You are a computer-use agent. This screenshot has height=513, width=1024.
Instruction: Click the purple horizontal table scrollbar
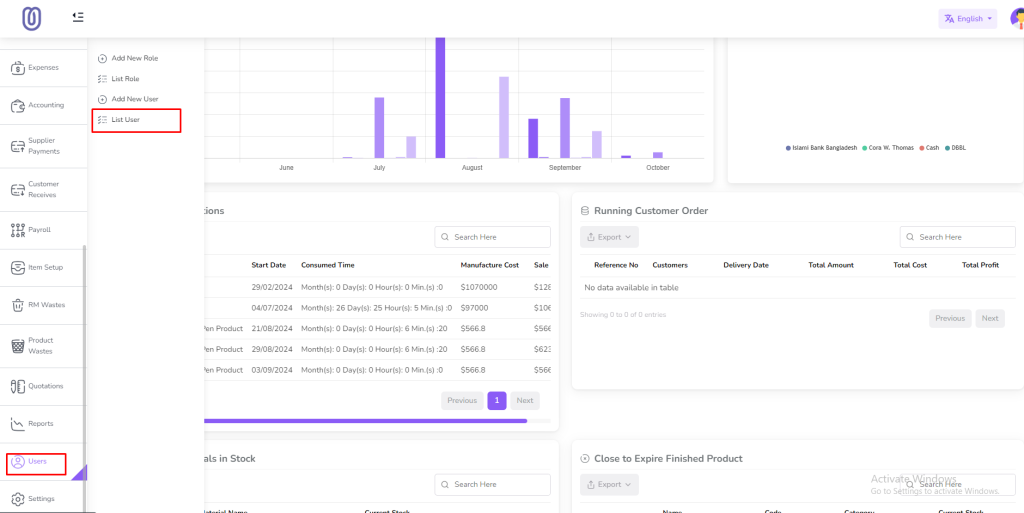click(366, 421)
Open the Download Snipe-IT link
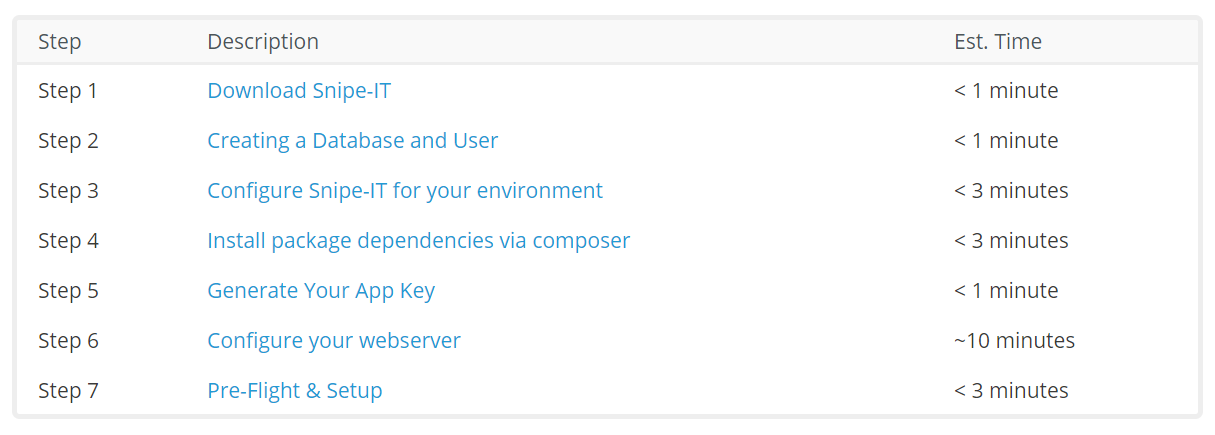The height and width of the screenshot is (435, 1215). (x=298, y=91)
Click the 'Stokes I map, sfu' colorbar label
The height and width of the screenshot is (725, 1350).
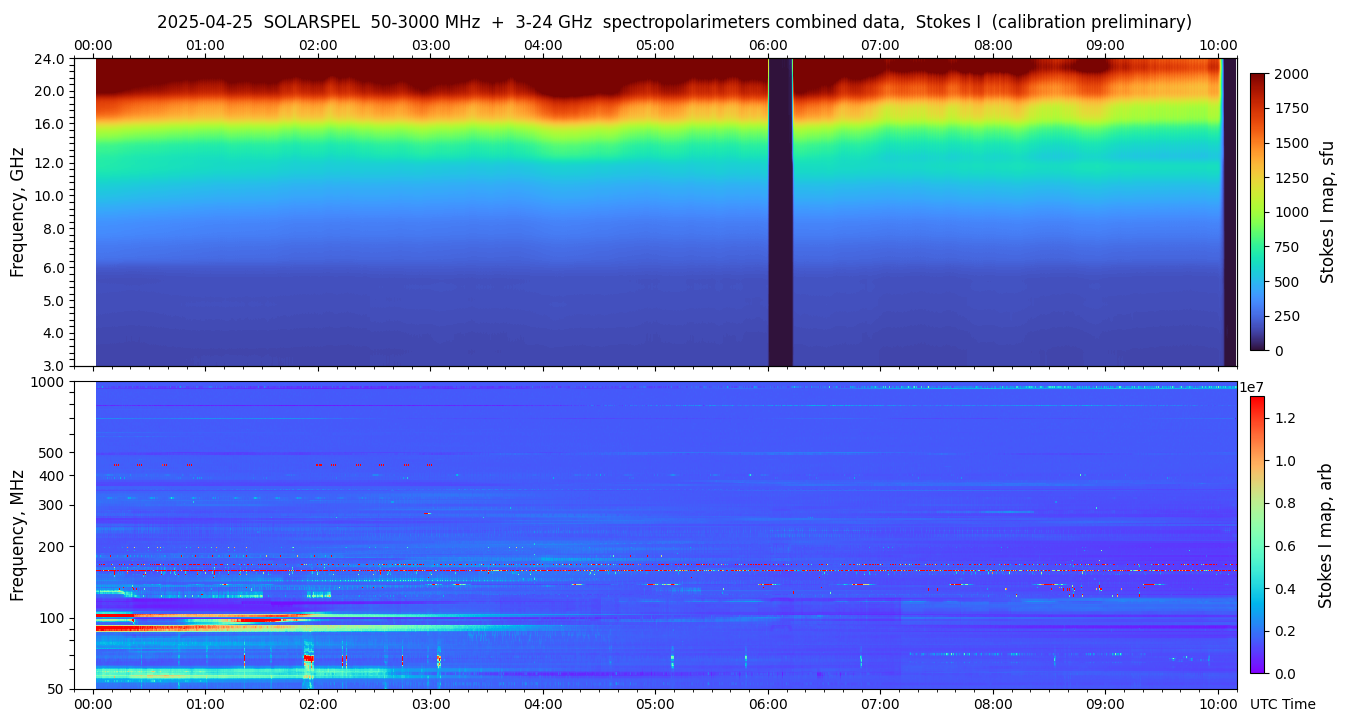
+ + + + +
# Set task
Reformat the entries above as a Markdown table with the columns "No." and "Text", one numbered row per line, skipping any blank lines. Leave the pictures out of the table.

# Finished answer
| No. | Text |
|---|---|
| 1 | You are a computer-use agent. This screenshot has height=513, width=1024. |
| 2 | Instruction: Click the purple horizontal table scrollbar |
| 3 | click(366, 421) |
| 4 | Open the Download Snipe-IT link |
| 5 | The height and width of the screenshot is (435, 1215). (x=298, y=91) |
| 6 | Click the 'Stokes I map, sfu' colorbar label |
| 7 | The height and width of the screenshot is (725, 1350). |